HE'S 13. He scarcely looks 10. And, according to a British tabloid, he's a father.

Baby-faced and only 1.22 meters tall, Alfie, was 12 when he impregnated Chantelle, now 15, The Sun reported.

Asked what he would do to support the child financially, Alfie asked in a high-pitched voice, "What's financially?"

Police and child services in Eastbourne, about 110 kilometers southeast of London, said in a statement they were "aware of a 14-year-old girl that had become pregnant as the result of a relationship with a 12-year-old boy," and they were offering them support.

Alfie's front-page picture has sparked renewed debate about teen pregnancy in the UK. The country has one of the highest teen pregnancy rates in Europe. It had 27 births per 1,000 women aged 15-19 between 2000 and 2005, according to a report published by Population Action International.

Comparable figures are 10 per 1,000 for Spain and 5 in 1,000 for the Netherlands.

Britain's teen pregnancy rate, however, is still far below that of the United States, which registers 44 births per 1,000 women aged 15-19.

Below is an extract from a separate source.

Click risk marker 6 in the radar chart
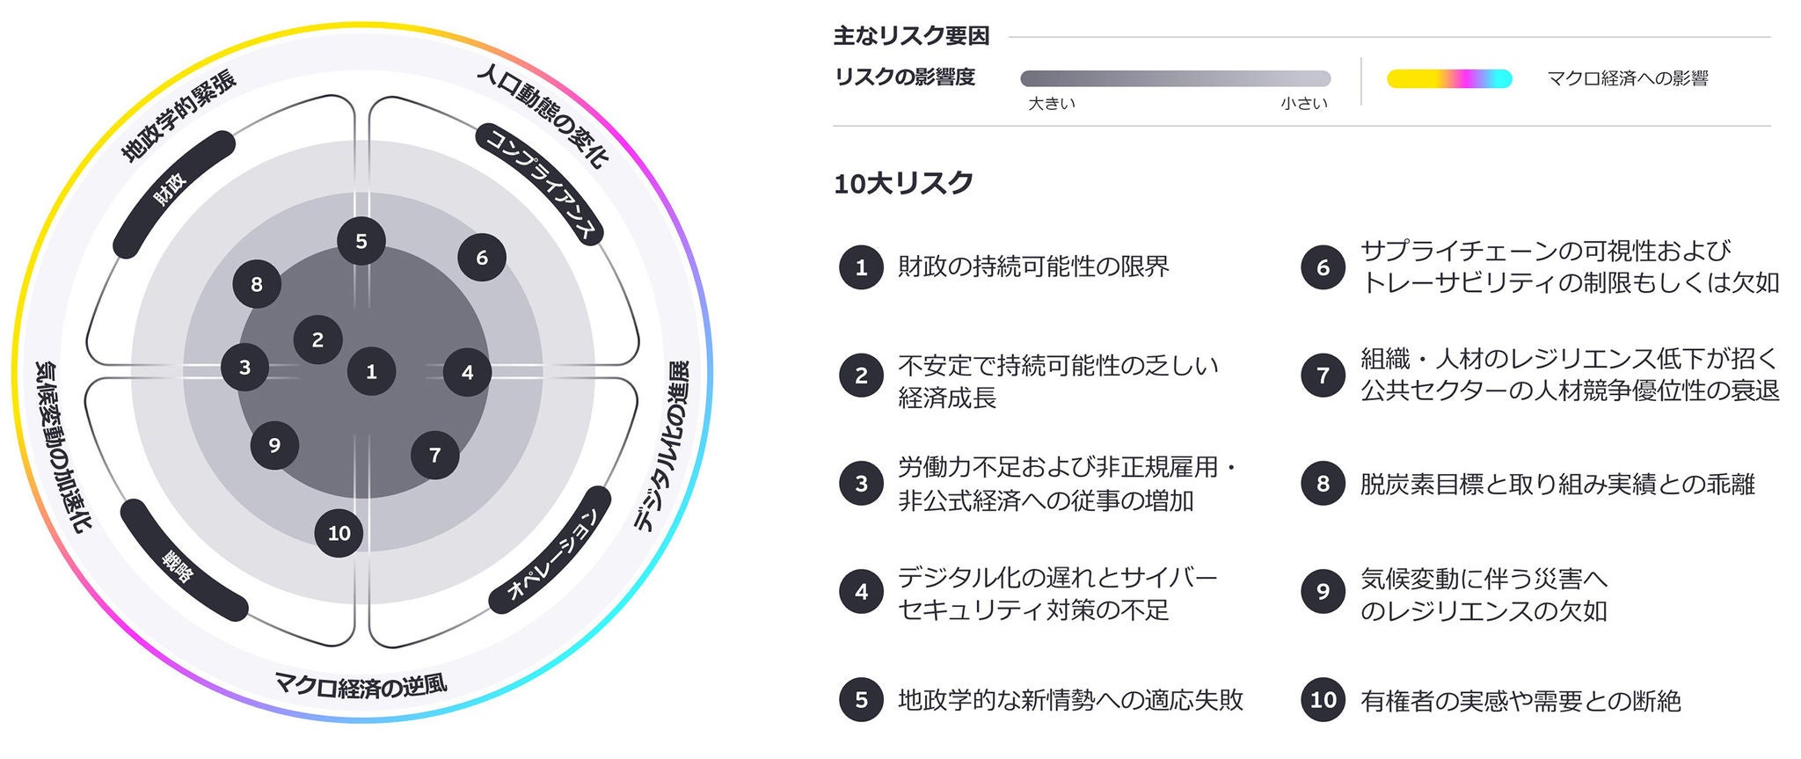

But the country's reputation as Europe's teen pregnancy capital is embarrassing.

In 1999 then-prime minister Tony Blair described Britain's record on pregnancies as shameful. The government poured millions of pounds into advertising and educational campaigns.

Brook, a UK group that provides sexual health advice to people under 25, said teen pregnancies had fallen by about 12 percent since 1998 but more had to be done.

Alfie's father, Dennis - who reportedly has nine children - said he will give Alfie "the birds and bees talk.Some may say it's too late but he needs to understand so there is not another baby."